Exercise aim — Write out again the lines between the one holding "Viewport: 560px width, 439px height. Task: Click the blue" and the one holding "総格 axis label", inclusive, switching "blue" to "green" and changing nothing else.

Available data —
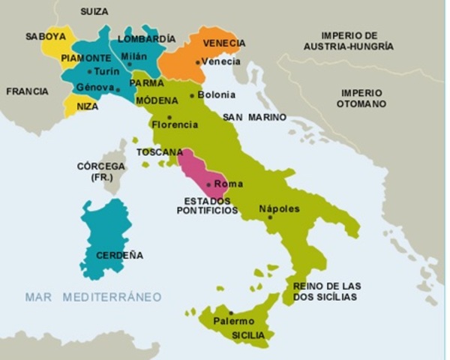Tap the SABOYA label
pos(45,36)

==

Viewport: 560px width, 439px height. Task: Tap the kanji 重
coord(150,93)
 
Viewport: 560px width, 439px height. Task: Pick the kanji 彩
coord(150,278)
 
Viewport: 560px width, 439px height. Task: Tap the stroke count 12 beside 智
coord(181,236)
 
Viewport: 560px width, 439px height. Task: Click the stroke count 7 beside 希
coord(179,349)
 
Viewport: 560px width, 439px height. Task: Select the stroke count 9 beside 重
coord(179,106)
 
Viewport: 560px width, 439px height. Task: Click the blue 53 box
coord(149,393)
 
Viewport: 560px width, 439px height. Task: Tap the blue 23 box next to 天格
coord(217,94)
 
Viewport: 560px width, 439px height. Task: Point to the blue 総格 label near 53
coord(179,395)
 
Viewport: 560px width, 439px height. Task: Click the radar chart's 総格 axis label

* * *

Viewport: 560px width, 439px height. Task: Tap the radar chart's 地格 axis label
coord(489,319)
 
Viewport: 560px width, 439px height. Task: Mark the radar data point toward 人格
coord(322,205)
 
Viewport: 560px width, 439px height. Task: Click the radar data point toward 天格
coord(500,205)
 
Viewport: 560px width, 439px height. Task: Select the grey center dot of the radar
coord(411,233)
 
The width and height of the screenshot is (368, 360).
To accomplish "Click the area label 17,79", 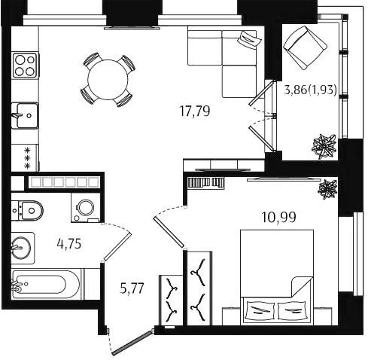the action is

Output of the task —
Viewport: 560px width, 439px height. Task: Click the green 53 box
coord(149,393)
 
Viewport: 560px width, 439px height. Task: Tap the green 23 box next to 天格
coord(217,94)
 
Viewport: 560px width, 439px height. Task: Point to the green 総格 label near 53
coord(179,395)
 
Viewport: 560px width, 439px height. Task: Click the radar chart's 総格 axis label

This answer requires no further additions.